WHAT THIS TASK INVOLVES:
Please report each line of the data below that contains "Insert".

RECORD SET:
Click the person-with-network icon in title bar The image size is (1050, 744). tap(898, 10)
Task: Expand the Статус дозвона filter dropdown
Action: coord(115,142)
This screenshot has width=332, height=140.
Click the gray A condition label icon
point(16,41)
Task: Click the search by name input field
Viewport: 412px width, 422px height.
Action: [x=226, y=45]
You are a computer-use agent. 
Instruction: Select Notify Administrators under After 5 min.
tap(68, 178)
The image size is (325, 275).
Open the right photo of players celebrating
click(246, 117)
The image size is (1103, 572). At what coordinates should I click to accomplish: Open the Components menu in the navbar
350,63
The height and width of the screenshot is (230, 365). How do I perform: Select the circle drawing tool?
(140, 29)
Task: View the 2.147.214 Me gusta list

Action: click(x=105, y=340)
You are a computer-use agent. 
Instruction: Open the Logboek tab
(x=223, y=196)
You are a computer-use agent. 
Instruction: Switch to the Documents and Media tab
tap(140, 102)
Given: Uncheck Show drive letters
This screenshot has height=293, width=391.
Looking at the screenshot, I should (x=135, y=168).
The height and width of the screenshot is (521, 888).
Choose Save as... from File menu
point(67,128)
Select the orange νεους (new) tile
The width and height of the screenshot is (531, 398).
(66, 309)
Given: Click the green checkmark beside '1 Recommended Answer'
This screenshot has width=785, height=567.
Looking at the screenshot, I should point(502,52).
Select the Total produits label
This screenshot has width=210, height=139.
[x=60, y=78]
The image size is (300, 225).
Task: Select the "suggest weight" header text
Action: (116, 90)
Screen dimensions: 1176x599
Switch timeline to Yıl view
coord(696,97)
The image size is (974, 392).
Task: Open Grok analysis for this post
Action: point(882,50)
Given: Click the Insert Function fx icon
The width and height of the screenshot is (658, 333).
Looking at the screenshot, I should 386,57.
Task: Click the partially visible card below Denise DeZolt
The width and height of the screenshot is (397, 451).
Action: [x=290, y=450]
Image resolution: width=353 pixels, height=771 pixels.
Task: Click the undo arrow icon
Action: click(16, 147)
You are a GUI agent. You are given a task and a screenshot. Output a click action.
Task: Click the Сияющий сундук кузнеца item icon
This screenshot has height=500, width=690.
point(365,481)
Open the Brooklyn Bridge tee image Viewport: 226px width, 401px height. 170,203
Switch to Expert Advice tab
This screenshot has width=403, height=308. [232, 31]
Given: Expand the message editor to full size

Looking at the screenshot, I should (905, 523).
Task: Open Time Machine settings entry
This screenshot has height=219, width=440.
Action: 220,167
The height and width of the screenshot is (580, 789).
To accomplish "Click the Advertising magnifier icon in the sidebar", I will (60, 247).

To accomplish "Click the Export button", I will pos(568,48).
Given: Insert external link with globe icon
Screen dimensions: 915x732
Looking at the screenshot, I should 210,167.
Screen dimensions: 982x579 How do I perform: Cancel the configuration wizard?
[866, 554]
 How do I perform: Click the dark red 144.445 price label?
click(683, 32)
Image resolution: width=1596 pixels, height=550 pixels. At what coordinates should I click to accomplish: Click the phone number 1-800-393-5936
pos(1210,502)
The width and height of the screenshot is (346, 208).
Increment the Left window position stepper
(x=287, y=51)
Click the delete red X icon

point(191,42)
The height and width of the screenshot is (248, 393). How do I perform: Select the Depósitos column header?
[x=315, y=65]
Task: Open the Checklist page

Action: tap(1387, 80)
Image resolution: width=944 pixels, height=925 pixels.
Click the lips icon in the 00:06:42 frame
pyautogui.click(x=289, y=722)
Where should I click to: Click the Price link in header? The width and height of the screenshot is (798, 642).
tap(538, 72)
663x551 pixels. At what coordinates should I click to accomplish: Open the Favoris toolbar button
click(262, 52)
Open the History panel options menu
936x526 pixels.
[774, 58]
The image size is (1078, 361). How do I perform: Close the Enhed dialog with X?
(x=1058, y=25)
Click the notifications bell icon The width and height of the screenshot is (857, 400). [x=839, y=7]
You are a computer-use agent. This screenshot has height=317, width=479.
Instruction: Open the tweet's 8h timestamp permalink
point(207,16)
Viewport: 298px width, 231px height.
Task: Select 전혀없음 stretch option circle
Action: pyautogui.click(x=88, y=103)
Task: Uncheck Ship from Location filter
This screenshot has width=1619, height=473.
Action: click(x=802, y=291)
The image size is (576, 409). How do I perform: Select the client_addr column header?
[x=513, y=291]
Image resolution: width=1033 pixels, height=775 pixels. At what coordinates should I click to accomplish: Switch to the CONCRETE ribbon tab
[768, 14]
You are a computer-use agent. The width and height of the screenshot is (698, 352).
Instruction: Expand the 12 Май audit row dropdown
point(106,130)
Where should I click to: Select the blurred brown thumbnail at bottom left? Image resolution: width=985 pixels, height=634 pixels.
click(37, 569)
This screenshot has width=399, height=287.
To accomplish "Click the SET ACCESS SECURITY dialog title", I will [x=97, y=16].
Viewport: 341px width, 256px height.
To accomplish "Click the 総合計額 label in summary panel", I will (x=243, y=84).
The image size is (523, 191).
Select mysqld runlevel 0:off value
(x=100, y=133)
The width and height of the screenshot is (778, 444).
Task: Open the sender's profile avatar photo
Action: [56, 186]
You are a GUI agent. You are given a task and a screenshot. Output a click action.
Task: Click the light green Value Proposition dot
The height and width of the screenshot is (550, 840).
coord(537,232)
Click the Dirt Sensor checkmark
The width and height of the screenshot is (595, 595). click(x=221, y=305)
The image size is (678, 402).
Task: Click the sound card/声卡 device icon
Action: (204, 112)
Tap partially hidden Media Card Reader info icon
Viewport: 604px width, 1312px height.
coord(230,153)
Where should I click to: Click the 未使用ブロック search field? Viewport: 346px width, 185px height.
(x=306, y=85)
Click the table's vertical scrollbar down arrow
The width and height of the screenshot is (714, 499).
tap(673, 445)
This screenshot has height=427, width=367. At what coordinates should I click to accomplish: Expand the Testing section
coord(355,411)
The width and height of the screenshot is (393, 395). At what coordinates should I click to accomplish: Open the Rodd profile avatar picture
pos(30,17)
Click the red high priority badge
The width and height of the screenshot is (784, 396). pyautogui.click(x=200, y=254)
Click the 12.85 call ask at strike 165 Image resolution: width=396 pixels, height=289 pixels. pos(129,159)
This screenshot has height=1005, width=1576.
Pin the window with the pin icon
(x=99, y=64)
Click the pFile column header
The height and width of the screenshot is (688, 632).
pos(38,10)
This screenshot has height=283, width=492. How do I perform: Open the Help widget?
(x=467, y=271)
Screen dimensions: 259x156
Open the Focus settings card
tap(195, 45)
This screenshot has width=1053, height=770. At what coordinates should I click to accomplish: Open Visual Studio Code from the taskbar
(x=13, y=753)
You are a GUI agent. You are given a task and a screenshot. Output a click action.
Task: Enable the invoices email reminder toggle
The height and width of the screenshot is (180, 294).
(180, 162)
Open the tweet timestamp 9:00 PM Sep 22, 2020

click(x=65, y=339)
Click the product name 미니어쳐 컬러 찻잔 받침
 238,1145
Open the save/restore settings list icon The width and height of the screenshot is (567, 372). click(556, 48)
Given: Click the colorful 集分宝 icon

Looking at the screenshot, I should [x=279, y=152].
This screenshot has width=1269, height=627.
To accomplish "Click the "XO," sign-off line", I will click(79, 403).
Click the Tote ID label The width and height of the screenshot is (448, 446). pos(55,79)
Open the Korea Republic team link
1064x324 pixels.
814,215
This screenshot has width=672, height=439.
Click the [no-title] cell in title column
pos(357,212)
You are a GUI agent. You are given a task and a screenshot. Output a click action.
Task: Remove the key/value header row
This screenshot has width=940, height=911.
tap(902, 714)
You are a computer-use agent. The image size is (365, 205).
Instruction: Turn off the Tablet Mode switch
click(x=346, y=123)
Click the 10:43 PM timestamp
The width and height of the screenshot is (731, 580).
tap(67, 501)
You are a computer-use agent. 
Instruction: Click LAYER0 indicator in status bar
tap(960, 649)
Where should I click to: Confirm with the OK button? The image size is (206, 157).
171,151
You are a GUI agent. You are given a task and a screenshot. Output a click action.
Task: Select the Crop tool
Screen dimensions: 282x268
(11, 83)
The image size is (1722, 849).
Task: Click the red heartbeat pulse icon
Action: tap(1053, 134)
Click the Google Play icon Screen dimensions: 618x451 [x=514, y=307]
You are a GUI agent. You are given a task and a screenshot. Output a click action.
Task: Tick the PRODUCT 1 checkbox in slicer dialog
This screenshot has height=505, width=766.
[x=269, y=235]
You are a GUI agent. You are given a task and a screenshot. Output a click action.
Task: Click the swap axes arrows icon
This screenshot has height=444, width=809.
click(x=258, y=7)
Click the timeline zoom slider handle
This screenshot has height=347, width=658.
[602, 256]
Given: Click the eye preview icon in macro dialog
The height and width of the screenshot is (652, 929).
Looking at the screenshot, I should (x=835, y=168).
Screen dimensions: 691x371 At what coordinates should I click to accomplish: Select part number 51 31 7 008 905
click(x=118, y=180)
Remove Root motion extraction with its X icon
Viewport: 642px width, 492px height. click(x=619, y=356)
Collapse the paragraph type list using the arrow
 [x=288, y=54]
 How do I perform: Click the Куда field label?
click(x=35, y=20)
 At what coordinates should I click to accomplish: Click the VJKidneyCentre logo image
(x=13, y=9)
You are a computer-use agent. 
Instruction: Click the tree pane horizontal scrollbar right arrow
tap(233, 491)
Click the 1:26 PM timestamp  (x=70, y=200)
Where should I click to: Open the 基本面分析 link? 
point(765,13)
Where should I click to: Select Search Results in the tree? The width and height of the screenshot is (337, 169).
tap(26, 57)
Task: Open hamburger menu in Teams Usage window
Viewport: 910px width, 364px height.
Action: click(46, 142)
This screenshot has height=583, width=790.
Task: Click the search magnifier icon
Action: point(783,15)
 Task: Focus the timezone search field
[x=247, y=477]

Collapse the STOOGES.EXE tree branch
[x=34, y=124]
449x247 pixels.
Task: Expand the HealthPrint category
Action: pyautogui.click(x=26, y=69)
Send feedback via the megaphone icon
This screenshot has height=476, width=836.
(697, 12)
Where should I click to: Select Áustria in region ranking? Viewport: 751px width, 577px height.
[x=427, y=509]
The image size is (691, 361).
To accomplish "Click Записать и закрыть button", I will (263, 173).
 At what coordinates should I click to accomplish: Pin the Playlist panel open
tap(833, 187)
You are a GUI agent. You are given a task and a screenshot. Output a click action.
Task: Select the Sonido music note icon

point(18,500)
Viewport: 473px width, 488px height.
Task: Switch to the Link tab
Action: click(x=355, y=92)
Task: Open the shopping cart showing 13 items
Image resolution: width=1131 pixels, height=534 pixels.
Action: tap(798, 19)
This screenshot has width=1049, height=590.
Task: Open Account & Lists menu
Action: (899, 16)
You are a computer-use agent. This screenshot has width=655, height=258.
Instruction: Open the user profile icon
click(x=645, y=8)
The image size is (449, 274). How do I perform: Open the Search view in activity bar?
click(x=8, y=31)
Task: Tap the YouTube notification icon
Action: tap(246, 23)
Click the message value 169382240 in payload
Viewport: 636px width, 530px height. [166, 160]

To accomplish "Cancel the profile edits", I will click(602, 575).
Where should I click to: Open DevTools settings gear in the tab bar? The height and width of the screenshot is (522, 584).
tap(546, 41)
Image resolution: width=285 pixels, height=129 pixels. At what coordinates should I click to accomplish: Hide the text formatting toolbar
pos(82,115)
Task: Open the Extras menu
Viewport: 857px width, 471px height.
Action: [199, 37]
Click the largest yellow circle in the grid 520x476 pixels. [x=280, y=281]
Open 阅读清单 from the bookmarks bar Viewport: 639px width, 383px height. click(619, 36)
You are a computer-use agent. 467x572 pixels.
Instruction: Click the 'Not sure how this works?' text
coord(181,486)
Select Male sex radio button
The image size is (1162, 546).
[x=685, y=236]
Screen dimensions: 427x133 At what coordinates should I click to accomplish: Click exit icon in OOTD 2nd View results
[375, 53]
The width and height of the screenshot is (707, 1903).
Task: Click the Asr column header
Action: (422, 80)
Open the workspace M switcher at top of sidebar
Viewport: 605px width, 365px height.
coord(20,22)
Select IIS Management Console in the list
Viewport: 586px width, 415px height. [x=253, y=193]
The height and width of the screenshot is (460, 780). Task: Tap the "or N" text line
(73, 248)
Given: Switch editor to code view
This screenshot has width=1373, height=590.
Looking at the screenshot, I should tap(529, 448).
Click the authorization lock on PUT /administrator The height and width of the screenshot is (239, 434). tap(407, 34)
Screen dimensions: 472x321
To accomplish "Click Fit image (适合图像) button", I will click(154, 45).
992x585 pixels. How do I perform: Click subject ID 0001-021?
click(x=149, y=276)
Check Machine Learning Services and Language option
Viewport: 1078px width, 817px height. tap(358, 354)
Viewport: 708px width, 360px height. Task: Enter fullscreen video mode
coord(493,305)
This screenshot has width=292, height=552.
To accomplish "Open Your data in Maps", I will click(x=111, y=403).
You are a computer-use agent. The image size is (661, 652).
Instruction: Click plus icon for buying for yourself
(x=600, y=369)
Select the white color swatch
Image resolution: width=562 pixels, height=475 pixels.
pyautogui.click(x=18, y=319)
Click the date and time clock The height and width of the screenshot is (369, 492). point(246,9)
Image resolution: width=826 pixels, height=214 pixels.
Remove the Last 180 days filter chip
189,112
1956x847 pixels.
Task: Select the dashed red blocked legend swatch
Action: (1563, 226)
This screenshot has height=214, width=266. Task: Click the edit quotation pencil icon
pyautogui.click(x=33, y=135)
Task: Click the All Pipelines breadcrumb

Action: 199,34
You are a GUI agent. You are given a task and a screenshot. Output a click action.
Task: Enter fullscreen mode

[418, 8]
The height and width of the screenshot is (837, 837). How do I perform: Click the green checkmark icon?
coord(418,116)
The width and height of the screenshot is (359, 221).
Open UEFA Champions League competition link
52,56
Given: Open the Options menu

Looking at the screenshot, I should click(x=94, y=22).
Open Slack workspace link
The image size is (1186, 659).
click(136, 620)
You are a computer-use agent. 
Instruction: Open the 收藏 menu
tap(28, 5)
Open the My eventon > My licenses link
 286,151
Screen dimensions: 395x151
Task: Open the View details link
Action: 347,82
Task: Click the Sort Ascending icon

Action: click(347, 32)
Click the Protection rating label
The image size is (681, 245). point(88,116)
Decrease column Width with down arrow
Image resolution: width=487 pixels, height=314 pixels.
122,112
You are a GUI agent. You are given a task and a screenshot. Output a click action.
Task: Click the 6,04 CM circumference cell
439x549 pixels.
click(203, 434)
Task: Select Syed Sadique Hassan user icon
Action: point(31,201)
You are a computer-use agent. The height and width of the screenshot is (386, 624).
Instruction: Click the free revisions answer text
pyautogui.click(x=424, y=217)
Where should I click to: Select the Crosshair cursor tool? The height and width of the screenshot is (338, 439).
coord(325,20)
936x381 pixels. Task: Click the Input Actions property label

RESPONSE BOX:
Given: Click the Insert Function fx icon
Given: Insert external link with globe icon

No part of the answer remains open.